In 2020, SIMS provided 10,855 counseling sessions, 996 psychiatry visits and 832 substance use disorder treatment days. However, the pandemic caused fundraising to dry up, limiting the number of musicians who could receive help.
Bouressa said the number of people requiring SIMS support declined during the pandemic because individuals were staying home. However, as Austin’s music scene slowly increases its activity, she said more and more people are actively seeking help.
Croy and the Boys drummer Casey Seymour said a surplus of addictive substances plague party environments in the music scene. Even though he doesn’t think alcohol should be eliminated from music, he said the two worlds often overlap.
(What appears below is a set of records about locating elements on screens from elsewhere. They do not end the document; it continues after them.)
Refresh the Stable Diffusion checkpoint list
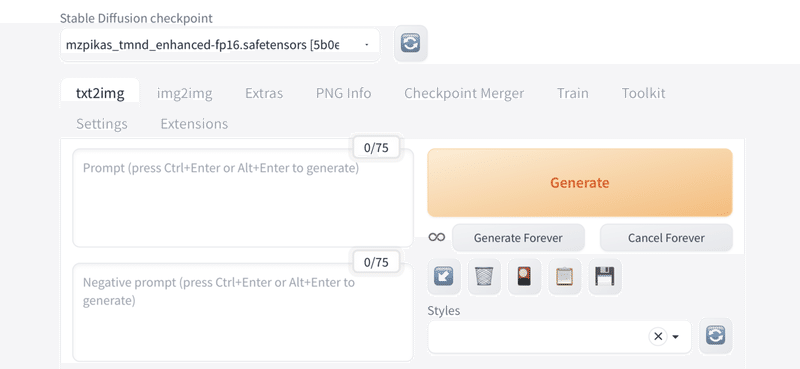click(x=410, y=43)
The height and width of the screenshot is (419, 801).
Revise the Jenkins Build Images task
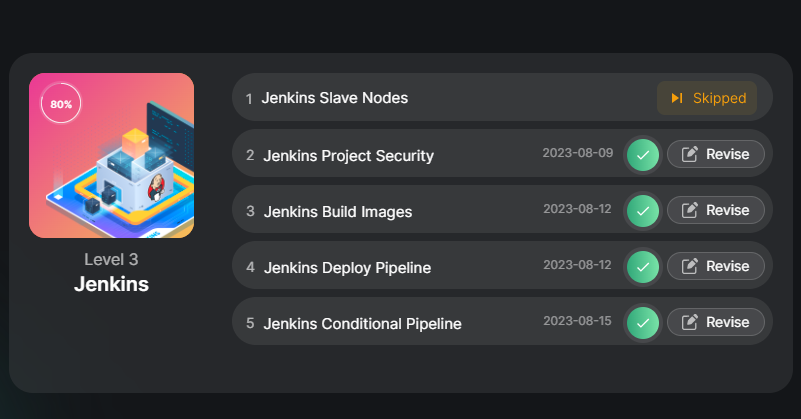715,210
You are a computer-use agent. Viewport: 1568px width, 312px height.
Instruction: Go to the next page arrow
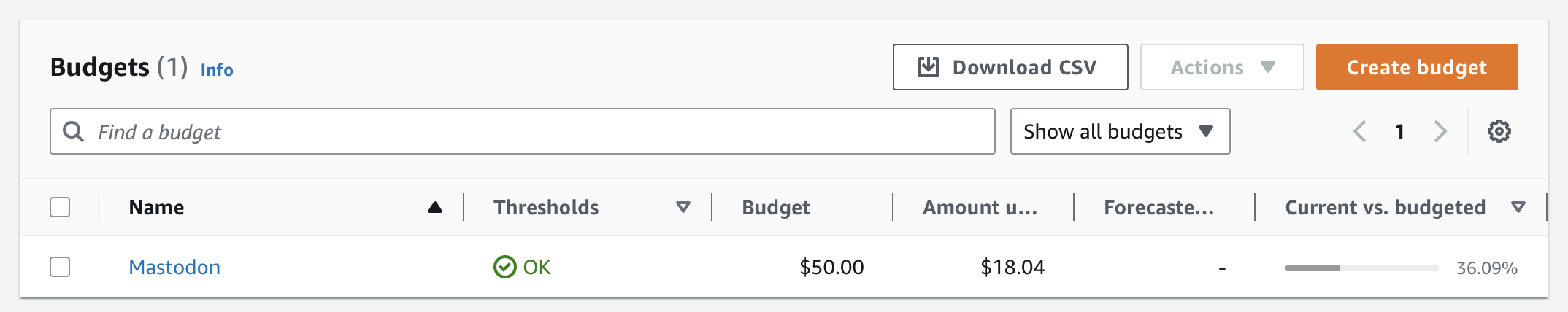(1440, 132)
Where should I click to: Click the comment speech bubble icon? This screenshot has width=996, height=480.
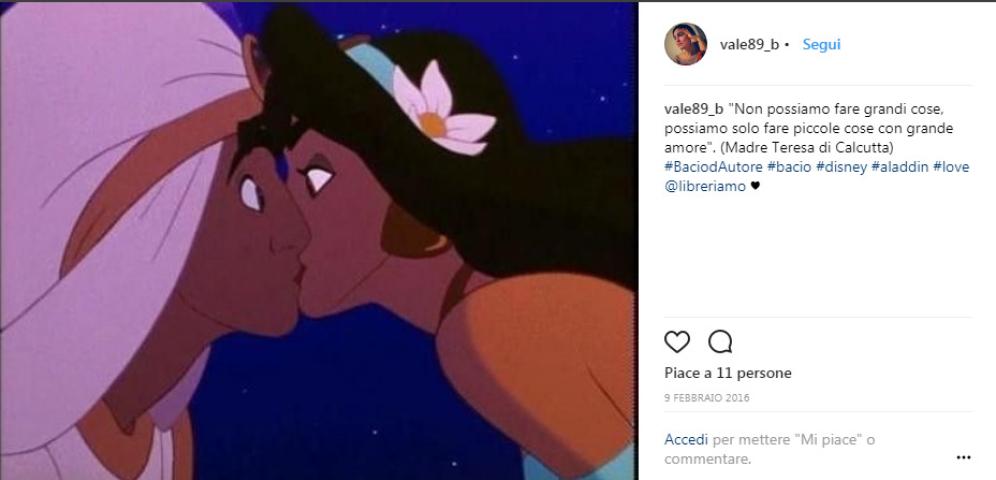[x=720, y=342]
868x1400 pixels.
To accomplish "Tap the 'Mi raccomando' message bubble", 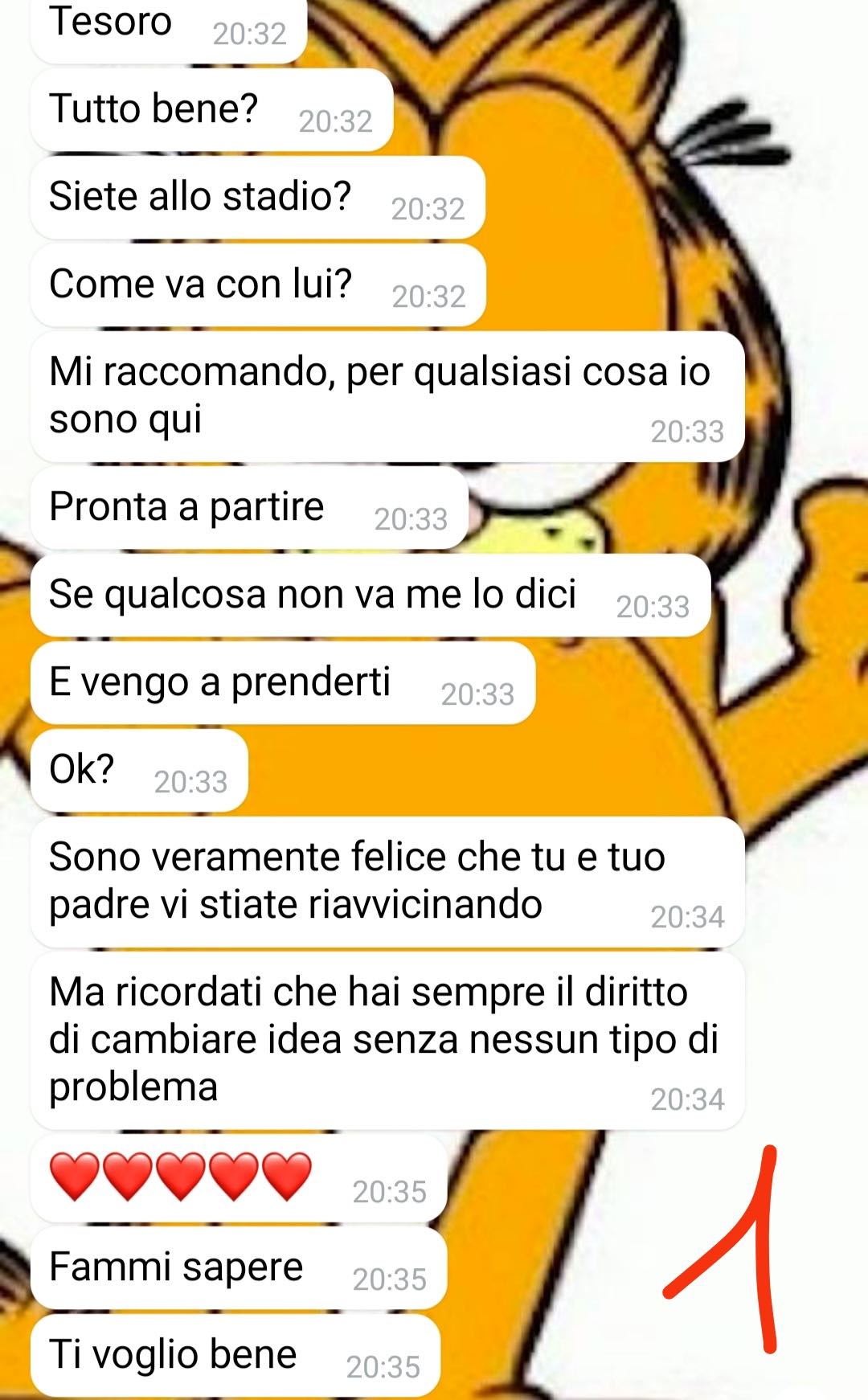I will [387, 396].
“(Musicians) are almost working for the liquor companies,” Seymour said. “If we make more money for the liquor companies in the bar, then we get more money. It’s almost like we’re contracted dealers for them.”
After the suicide of his friend Greg Enlow, an Austin musician, in March 2019, Seymour said he began drinking more heavily to cope with his depression. Eventually, he needed alcohol just to control his breathing.
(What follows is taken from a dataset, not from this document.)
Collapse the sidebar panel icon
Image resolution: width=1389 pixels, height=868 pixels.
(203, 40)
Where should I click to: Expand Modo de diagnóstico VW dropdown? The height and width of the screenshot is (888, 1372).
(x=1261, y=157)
“It’s weird (because) suicide can almost be contagious,” Seymour said. “I felt like I was just hitting a point where (I was) … self-destructive. It just broke me.”
The pandemic allowed Seymour to focus on his sobriety and mental health.
“Being able to take care of my mental health with talk therapy has enabled me in the pandemic to be in a place to have a conversation with another musician explaining that there is hope and that we will get through this,” Seymour said.
Now a member of the SIMS Foundation advisory board, Seymour uses his experiences as both a client and musician to start conversations and help break down mental illness stigmas within the industry.
Meanwhile, Owen has spent the last four and half years as a recovery coach at Communities for Recovery, exemplifying inspiration and selflessness. The nonprofit organization concentrates on long-term recovery support for people with substance use and co-occurring mental health issues.
“My son Cash died of a fentanyl overdose at 25,” Owen said. “(He) was sober before he died … and I just felt that there was a message there, … to work with people that were struggling with opioids.”
June 2021 marked Owen’s sixth year of sobriety.